Cita-cita mewujudkan tatanan sosial demokratis menjadi impian semua organ gerakan. Untuk mewudkannya selalu terkait sejauh mana organ gerakan tersebut mampu mengfungsikan kemampuannya ditataran konseptual maupun ditataran praktis, namun tetap berpijak pada idealisme organisasi yang menjadi acuan bersama, karena dengan tetap berpijak pada idealisme cita-cita demokratis dapat diwujudkan tanpa ada penimpangan
Demikian pentingnya sebuah ikhtiar dalam memangku harapan bagi terciptanya keberlangsungan masa depan dunia modern yang demokratis.

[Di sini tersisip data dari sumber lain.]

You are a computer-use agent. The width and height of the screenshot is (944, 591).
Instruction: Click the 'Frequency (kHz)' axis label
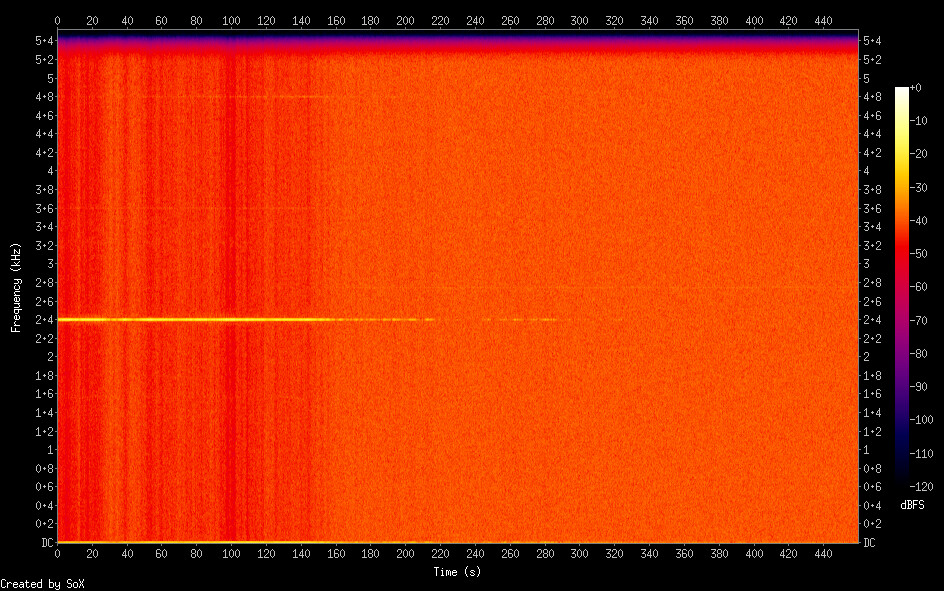[x=17, y=287]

Dengan berbasic paradigma komunikatif fokus organ gerakan tidak lagi terjebak pada fenomena “pekerjaan” yang hanya melibatkan pekerjaan sebagai instrumen kreatif kreatif bebas dan positifistik dalam memandang dunia masa depan (future world). Melainkan fokus konsentrasi organ gerakan harus pada fenomena “komunikatif intersubyektif”, karena hanya dengan cara pandang seperti ini kita dapat menganggap dan menilai masyarakat masa depan (future society) yang berpijak pada kebebasan cara berkomunikasi yang terbuka dan tanpa dominasi.

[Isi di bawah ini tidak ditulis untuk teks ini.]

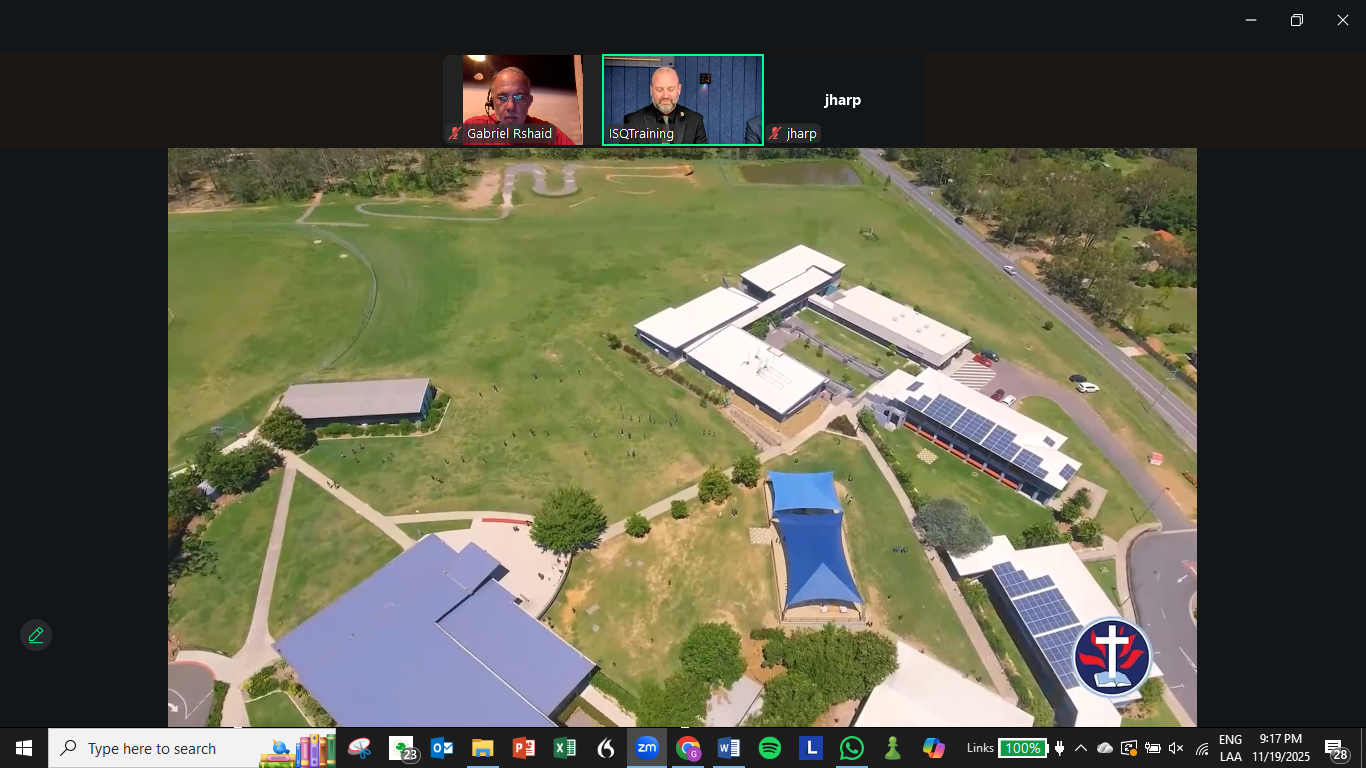Toggle the muted system volume icon

1176,748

Polarisasi dunia yang dimulai dengan proses stigmatisasi terlebih dahulu mengakibatkan tersisihnya individu, kelompok, bangsa dan Negara yang disebabkan tidak mempunyai kekuatan financial dan tidak punya akses keluar-ke dalam menjadikan tidak survivenya sebuah pertarungan politik yang berefek pada ketidakteraturan sosial. Sehingga segenap rancangan pembangunan tidak berjalan semestinya, karena harus ada pihak yang dirugikan dan diuntungkan tidak secara normal, dalam arti tidak melalui mechanism consensus sebagai peleburan semua kepentingan-kepentingan. Untuk ini, tugas PMII sebagai organ gerakan memberikan pencerahan.

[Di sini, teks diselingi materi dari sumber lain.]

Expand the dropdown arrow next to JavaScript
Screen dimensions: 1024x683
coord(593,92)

Untuk memberikan pencerahan pada masyarakat agar terbebas dari dominasi baik dari cengkraman stuktur dunia, struktur Negara dan struktur masyarakat, maka dengan adanya jaminan formal maupun substansial atas demokrasi yang disertai dengan adanya komunikasi permanen, ketegangan yang terjadi terus-menerus antara ilmu dan opini publik ditingkatan local, nasional maupun internasional bisa dihindari tanpa adanya pihak yang dirugikan dan disisihkan.
Pengandaian tertinggi dari cara pandang di atas adalah Praktis Emansipatoris sebagai perwujudan dari cara berpikir kritis dalam membaca realitas social. Tetapi, kritis emansipatoris dalam kacamata filsafat Kant bukan berarti subyek melepaskan diri dari obyek, atau dengan menggunakan bahasa filsafat Hegel, kemampuan subyek untuk membangun sintesis bukan berarti menyatakan dirinya dalam obyek. Sedangkan menurut kaum Marxian tidak berarti kemampuan manusia merealisasikan dirinya dalam obyek mengubah obyek, melainkan kritis berarti kemampuan penyadaran diri manusia dari kekuatan “hegemonic” tertentu sehingga pada gilirannya manusia itu mampu melakukan perlawanan dan pengubahan atasnya.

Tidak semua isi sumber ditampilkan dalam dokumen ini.